My New Approach to Advent
- Gracie Muraski
- Dec 6, 2024
- 4 min read

Sometimes, I struggle to separate my childish views of events with my supposedly now mature, educated vision.
This sometimes happens with our current liturgical season: Advent.
I’d like to think of Advent as what it truly is. Advent is a beautiful season of the Church, where we simultaneously prepare and expectantly await the celebration of Jesus’s nativity at Christmas, and His second coming at the end of time. We are given this season to cultivate in our hearts an appreciation, joy, and hope in our Emmanuel, our God with us.
But, sometimes I hear “Advent,” and the first thing I think of? Christmas is coming! Presents! Decorating! New music! Oh, but, boo, I also have to give something up? That's no fun!
It’s true, part of the preparation in our hearts for Christ’s coming includes making penance for our sins. Some people even describe Advent as a “mini Lent.” We see this penitential aspect portrayed through the priest wearing purple liturgical vestments, we omit the Gloria at Mass, most parishes hold an extra Reconciliation service, and children tearfully restrain from sweets in anticipation of the mother-load of Christmas cookies they’re looking forward to consuming. At least, that was definitely me as a child.
But now, as an adult, I have two times been presented this Advent season while I am deep in another season of life: postpartum. Having had two babies in November, I feel like I am getting used to sleepily showing up to Mass after Thanksgiving, blearily glancing at the bulletin to be reminded, “Holy cow, it’s the first Sunday of Advent already?! Where has the time flown?”
And then there’s the dreaded, albeit well-intentioned question, “what are you doing for Advent?” I know there are so many good resources, studies, books, devotionals, and practices out there, but now for the second time I’m facing this season practically unaware what day of the week it is most days, trying to grab catnaps anywhere I can, and working a part time job trying to stay hydrated so my body can feed a very hungry and thirsty newborn.
I can’t add anything else on for Advent. I’m in the trenches as is.
But then I feel so guilty, because shouldn’t I be doing more? Should I have joined that small group at Church? Should I have started that devotional/podcast/you name it good content that offers guided reflections of the Advent season? Shoot, we are already three days in and I’ve already botched a perfect streak at giving up sweets or social media or whatever the other thing was that so-and-so was giving up and looked so holy doing.
Oh, what a lie, that lie that I need to be doing more.
But this Advent, the Lord has convicted me, that what I am doing is exactly what He wants.
I think it was actually at exactly 3:14 AM a few days into Advent, when I was biting back tears of frustration and exhaustion with a little one that only seemed to be calm when I was holding him and nursing him, that He convicted me. In the quiet whir of the double white noise machines that rule our upstairs at night, a familiar verse came to mind, but one that I had never meditated on in this context.
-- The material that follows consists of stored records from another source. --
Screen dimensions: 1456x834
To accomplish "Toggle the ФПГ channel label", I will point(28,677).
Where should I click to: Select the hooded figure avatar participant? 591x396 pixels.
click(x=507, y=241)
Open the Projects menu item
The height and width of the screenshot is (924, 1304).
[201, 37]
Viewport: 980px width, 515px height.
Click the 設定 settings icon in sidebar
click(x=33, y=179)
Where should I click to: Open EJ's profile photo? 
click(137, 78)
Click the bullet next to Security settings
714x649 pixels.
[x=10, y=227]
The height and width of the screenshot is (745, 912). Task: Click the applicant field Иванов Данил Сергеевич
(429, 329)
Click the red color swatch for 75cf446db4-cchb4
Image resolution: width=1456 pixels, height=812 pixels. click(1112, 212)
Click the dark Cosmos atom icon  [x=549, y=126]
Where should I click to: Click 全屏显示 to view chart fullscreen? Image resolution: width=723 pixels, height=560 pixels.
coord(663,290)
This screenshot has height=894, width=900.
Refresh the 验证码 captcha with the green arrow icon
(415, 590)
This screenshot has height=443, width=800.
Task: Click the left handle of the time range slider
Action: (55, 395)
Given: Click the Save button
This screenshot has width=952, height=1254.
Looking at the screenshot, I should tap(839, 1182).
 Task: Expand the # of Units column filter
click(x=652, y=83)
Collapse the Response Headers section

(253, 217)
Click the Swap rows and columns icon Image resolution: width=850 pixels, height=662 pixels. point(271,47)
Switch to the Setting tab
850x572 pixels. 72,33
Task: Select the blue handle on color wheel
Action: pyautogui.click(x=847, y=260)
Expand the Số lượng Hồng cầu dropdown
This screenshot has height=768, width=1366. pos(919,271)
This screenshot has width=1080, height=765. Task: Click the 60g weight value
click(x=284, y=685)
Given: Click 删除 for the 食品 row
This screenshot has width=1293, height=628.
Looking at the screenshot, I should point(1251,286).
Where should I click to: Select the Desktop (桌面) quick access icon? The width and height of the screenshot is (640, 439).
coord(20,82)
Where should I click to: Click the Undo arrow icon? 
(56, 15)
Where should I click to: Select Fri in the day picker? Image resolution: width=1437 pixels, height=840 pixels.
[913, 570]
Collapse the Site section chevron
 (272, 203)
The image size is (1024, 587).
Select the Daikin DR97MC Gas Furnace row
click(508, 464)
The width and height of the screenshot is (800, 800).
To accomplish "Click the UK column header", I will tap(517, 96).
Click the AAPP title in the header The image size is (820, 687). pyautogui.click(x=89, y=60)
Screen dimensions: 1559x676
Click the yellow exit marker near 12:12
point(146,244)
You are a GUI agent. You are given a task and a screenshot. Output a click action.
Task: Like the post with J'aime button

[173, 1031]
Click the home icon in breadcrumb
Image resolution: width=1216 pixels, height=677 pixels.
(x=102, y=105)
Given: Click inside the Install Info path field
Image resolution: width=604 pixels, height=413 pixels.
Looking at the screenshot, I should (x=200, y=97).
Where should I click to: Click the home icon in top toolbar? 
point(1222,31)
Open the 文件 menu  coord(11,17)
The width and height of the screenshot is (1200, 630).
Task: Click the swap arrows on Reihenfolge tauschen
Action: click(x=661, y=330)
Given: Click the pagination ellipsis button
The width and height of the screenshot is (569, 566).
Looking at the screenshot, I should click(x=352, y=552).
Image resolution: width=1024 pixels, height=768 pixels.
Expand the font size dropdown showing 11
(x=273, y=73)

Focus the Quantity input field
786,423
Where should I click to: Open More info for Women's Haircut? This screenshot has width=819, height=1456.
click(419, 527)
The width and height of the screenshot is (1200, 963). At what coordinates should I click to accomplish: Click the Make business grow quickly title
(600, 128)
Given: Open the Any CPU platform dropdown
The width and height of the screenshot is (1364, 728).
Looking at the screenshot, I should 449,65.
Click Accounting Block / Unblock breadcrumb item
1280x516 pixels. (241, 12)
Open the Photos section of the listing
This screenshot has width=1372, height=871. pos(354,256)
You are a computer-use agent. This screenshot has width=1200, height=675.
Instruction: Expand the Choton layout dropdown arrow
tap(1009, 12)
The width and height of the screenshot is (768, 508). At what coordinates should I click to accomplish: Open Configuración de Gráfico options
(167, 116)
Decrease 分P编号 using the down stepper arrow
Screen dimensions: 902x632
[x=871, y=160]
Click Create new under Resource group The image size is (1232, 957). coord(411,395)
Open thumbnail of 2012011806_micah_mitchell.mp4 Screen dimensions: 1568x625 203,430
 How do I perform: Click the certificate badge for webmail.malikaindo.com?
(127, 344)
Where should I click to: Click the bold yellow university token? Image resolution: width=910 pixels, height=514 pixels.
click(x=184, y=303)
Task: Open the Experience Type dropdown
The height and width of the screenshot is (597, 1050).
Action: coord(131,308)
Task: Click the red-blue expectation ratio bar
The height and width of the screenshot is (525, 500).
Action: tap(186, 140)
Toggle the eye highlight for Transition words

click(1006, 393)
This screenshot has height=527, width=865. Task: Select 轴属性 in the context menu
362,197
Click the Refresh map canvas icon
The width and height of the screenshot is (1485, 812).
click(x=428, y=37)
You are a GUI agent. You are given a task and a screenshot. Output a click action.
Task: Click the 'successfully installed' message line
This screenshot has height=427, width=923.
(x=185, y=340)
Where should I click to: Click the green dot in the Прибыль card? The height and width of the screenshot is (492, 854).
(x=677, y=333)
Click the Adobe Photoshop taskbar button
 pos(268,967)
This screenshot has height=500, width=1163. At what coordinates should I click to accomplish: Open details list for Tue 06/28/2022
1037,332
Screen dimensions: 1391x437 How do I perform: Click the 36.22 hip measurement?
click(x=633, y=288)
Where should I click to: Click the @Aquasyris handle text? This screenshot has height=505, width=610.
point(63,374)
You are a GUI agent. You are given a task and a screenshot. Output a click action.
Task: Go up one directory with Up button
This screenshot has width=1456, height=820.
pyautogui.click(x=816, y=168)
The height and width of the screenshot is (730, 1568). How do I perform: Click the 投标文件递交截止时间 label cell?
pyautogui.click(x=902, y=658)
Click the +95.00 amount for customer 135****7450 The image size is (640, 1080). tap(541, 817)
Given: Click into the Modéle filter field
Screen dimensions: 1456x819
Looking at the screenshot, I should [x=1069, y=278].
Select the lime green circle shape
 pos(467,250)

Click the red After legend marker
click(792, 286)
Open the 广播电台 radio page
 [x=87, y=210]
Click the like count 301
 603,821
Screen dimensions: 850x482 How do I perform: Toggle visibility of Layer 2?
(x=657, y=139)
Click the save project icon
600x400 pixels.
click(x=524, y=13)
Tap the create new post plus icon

“I appeal to you therefore, brethren, by the mercies of God, to present your bodies as a living sacrifice, holy and acceptable to God, which is your spiritual worship.” - Romans 12:1
And even though the baby continued to cluster-feed through the night, something deep inside me rested that night. Because the Lord had gently reminded me that sometimes, the duties of your season/state in life, are exactly the penance that He is asking of us. In that moment, I could quite literally view my body, in its exhaustion and postpartum discomfort and transition, as a “living sacrifice.”
Even when I feel incapable of embracing this Advent season fully, because of the demands that are present in my day to day, if I unite those demands to Him then I am embracing the season. And that is worship.
Maybe you feel you have space to do something additional this Advent, and if that’s you, by all means go for it. Praise God that the season you’re in allows for that. But if you feel like you’re doing all you can already, it’s ok. God who has called you to your state in life has also called you to the everyday tasks of that state in life, and holiness can be found deeply in uniting those daily sacrifices to Him and doing them out of love for His glory. And that goes for moms, dads, grandmas, grandpas, students, workers, you name it.
Your day to day holds immense importance and power. Maybe you’re not offering up sweets, but building patience and self-control and charity by interacting with your annoying co-worker, is probably offering you a greater path toward virtue and sanctity. So copy and paste into that sentence whatever it is that is a challenge or cross for you right now. Let it be a living sacrifice.
And let’s embrace this Advent together.